- [Problem description]
Your output should be the lines below from the one with "Task: Select the Stackdriver Metrics icon" through the one with "The height and", copied exactly, pictures excluded.

- [Data listing]
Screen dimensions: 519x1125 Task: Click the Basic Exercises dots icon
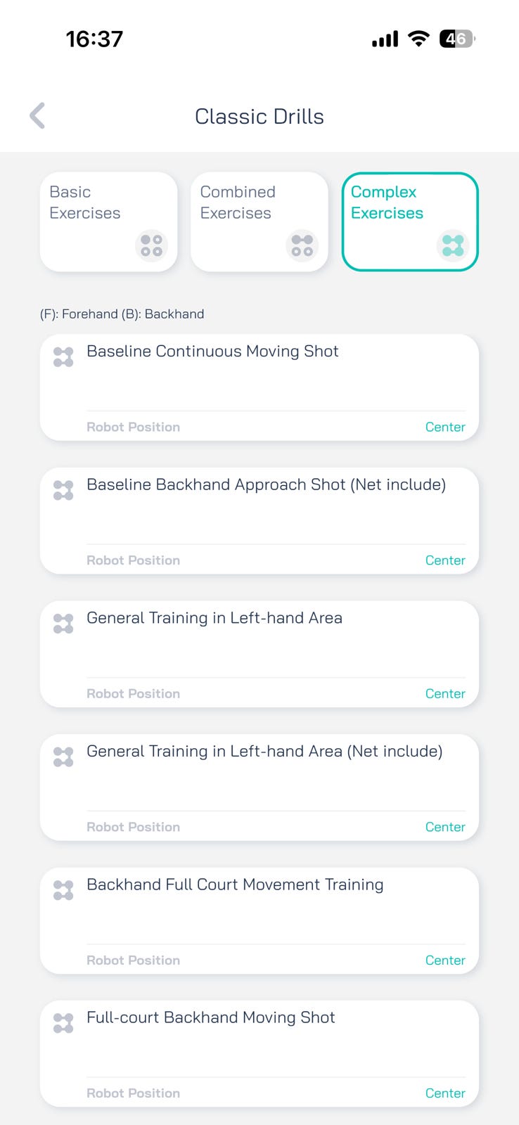click(x=151, y=245)
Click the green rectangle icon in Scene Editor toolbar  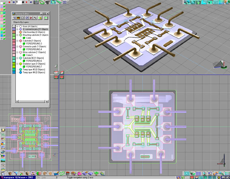tap(46, 18)
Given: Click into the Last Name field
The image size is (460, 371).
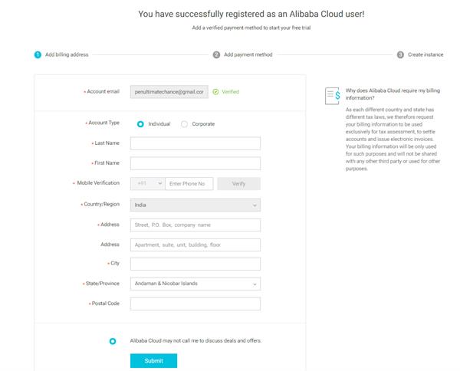Looking at the screenshot, I should point(195,143).
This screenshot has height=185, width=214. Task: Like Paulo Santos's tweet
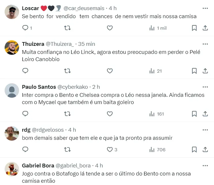click(110, 114)
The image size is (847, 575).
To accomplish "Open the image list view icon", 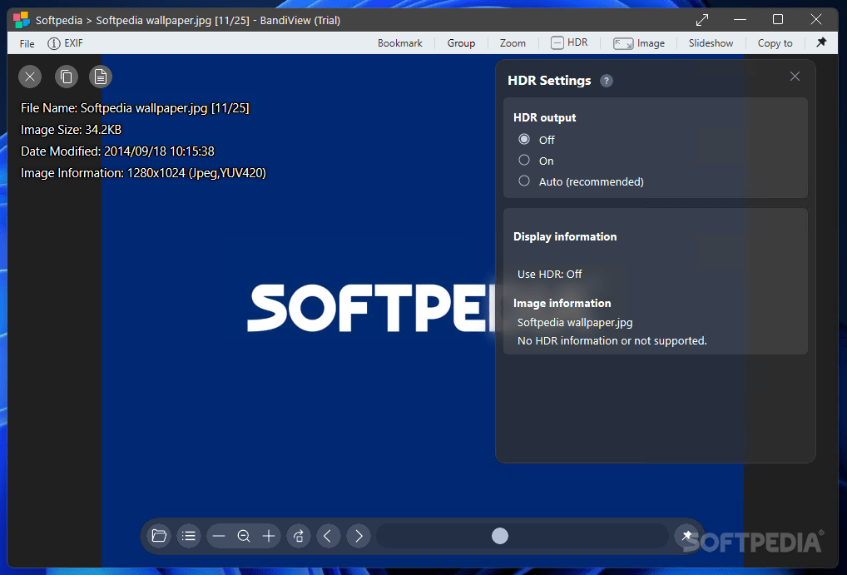I will (x=189, y=536).
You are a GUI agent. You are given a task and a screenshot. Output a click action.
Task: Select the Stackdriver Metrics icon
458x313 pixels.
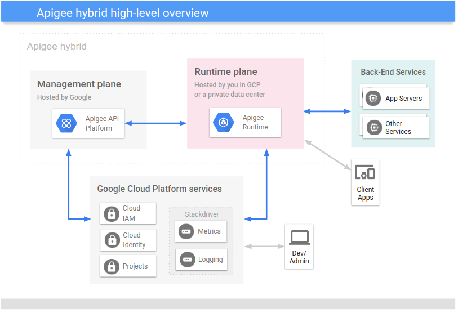pos(186,231)
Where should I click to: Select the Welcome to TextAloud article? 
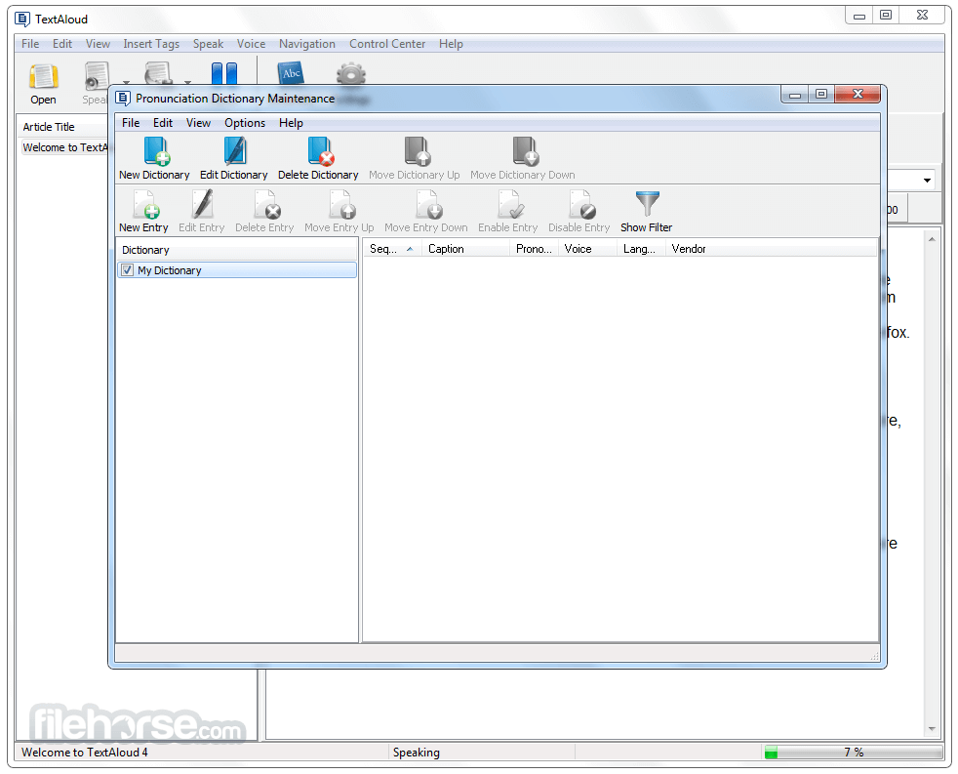click(64, 147)
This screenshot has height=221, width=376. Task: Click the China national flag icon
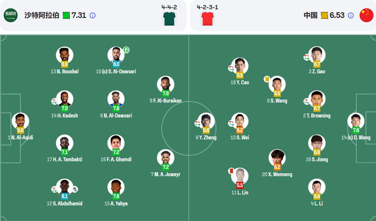(x=365, y=16)
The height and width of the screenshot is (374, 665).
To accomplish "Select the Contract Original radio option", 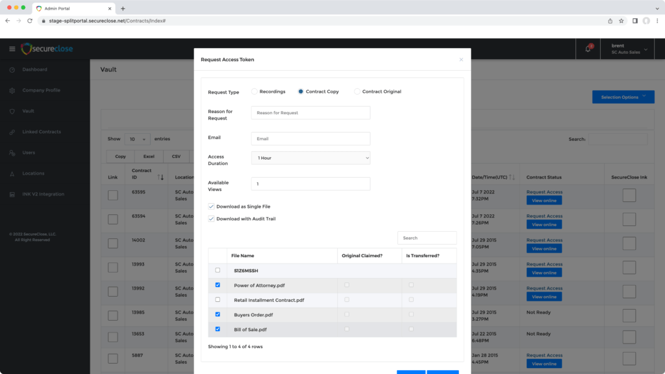I will (357, 92).
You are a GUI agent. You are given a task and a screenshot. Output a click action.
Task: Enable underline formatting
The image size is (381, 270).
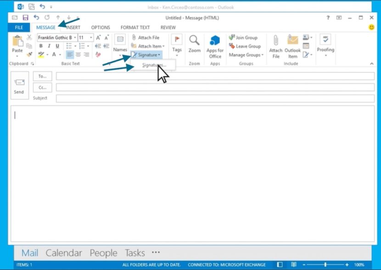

- [Output of the exercise]
Task: Select the Stackdriver Metrics icon
458x313 pixels.
pos(186,231)
Where should I click to: Select the Welcome to TextAloud article? 
click(64, 147)
This screenshot has height=221, width=376. Task: Click the China national flag icon
(x=365, y=16)
The height and width of the screenshot is (374, 665).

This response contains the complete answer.